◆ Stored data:
== Segment start ==

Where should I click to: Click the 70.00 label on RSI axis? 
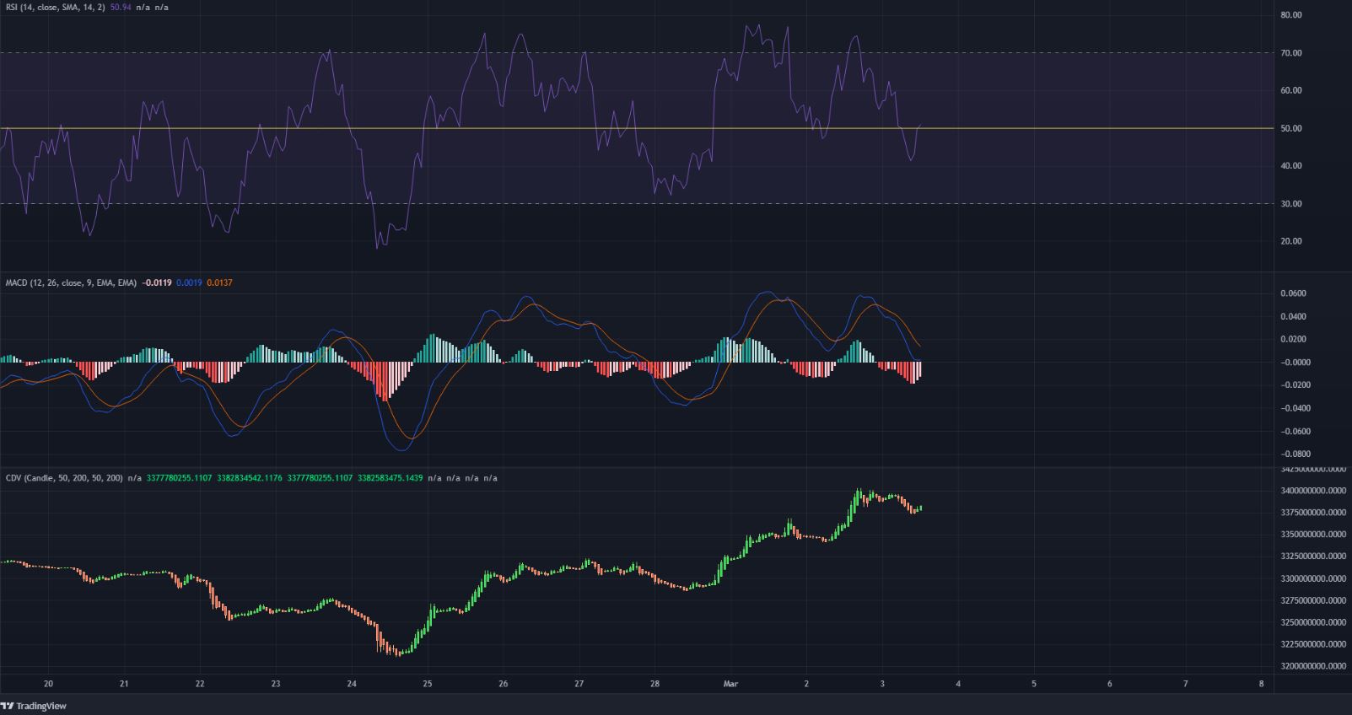[x=1290, y=53]
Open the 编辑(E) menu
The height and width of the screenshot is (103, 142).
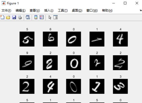21,11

== Segment end ==

◆ What you should do: Could you output every record above exactly as written, leaving out the pictures?

◆ Solution to this task:
Where should I click to: Click the 70.00 label on RSI axis? 
[x=1290, y=53]
Open the 编辑(E) menu
The height and width of the screenshot is (103, 142).
21,11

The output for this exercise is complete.